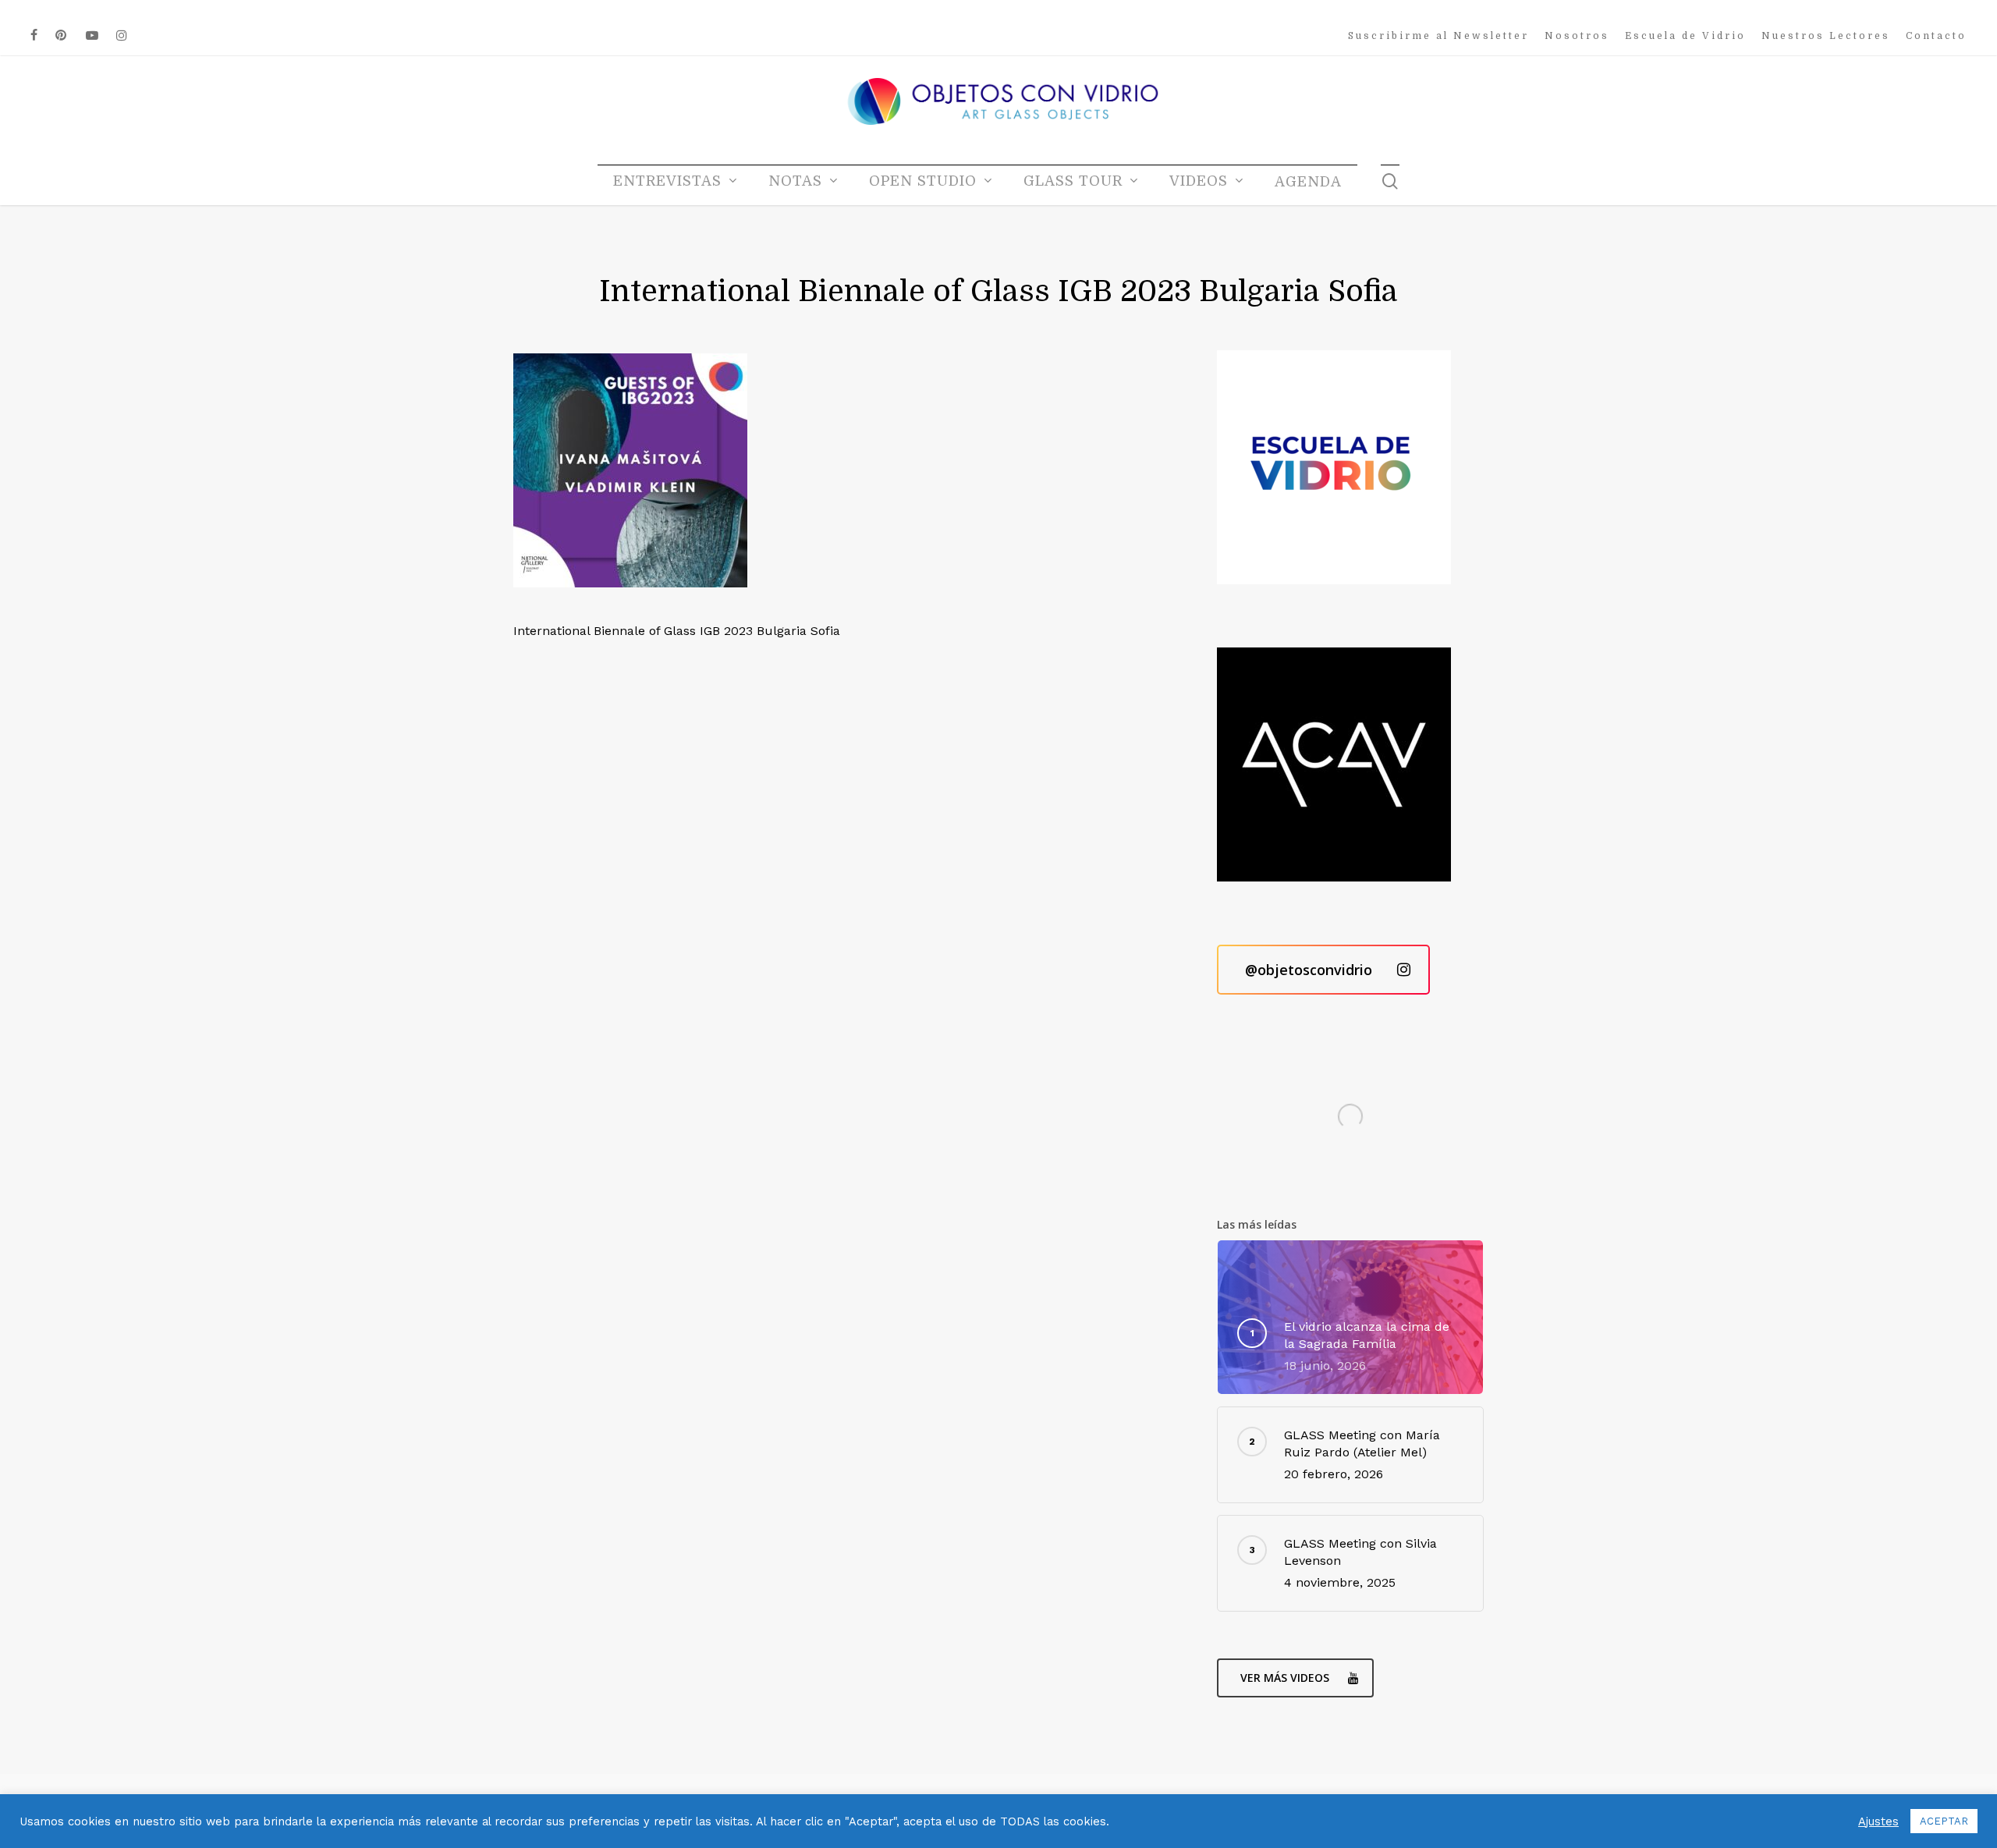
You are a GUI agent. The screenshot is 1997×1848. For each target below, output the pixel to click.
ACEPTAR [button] (1944, 1821)
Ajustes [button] (1878, 1821)
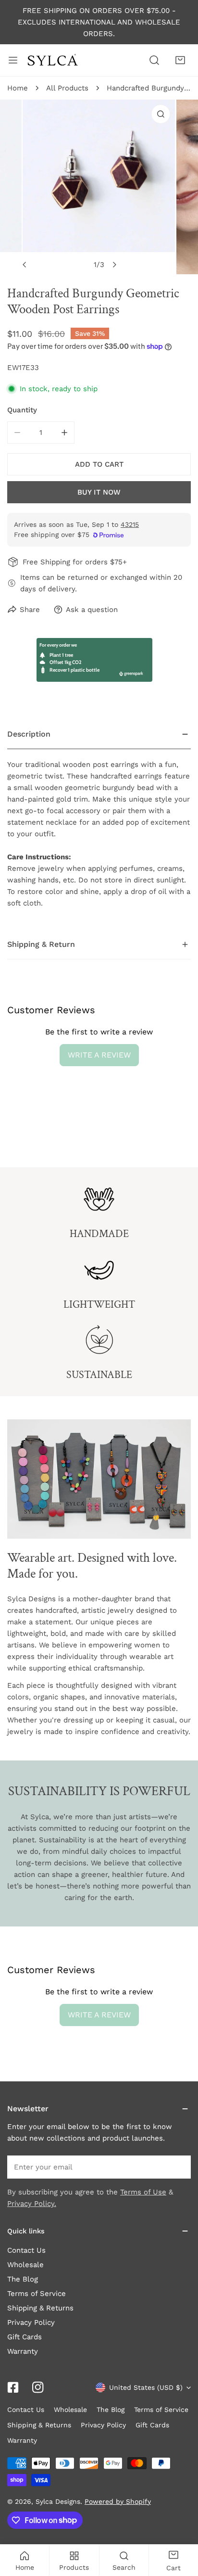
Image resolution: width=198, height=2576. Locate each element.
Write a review (99, 1054)
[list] (99, 187)
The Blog (22, 2279)
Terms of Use (143, 2192)
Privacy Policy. (31, 2203)
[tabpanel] (99, 825)
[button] (180, 60)
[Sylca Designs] (52, 60)
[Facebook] (12, 2387)
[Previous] (25, 264)
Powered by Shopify (118, 2501)
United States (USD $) (146, 2387)
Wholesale (25, 2264)
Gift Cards (24, 2337)
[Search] (154, 60)
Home (17, 88)
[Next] (114, 264)
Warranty (22, 2351)
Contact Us (26, 2250)
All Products (67, 88)
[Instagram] (37, 2387)
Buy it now (99, 492)
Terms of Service (36, 2293)
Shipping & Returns (40, 2308)
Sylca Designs (58, 2501)
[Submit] (178, 2166)
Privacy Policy (31, 2322)
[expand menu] (13, 60)
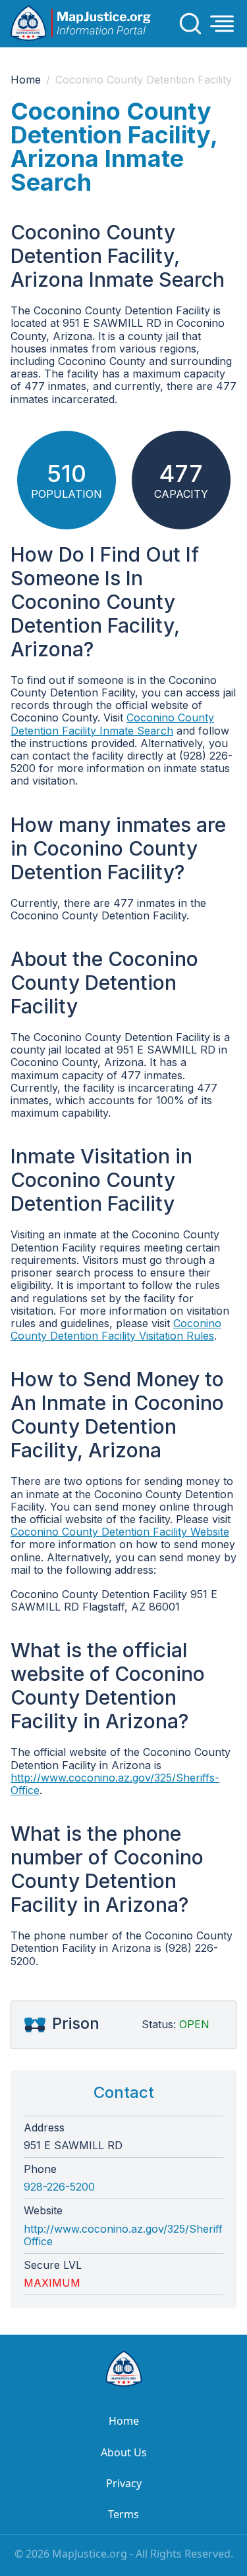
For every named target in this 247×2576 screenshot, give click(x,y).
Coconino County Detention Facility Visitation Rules (116, 1329)
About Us (124, 2452)
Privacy (124, 2483)
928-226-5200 (59, 2187)
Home (26, 80)
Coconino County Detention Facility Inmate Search (112, 724)
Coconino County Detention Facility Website (120, 1531)
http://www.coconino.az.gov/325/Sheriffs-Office (115, 1784)
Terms (123, 2514)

───

### TASK ITEM
Give an exact copy of the lines above from the line with "Write a review (99, 1054)" up to and including the line with "Gift Cards (24, 2337)", and leave everything else out.

### OUTPUT OF THE EXERCISE
Write a review (99, 1054)
[list] (99, 187)
The Blog (22, 2279)
Terms of Use (143, 2192)
Privacy Policy. (31, 2203)
[tabpanel] (99, 825)
[button] (180, 60)
[Sylca Designs] (52, 60)
[Facebook] (12, 2387)
[Previous] (25, 264)
Powered by Shopify (118, 2501)
United States (USD $) (146, 2387)
Wholesale (25, 2264)
Gift Cards (24, 2337)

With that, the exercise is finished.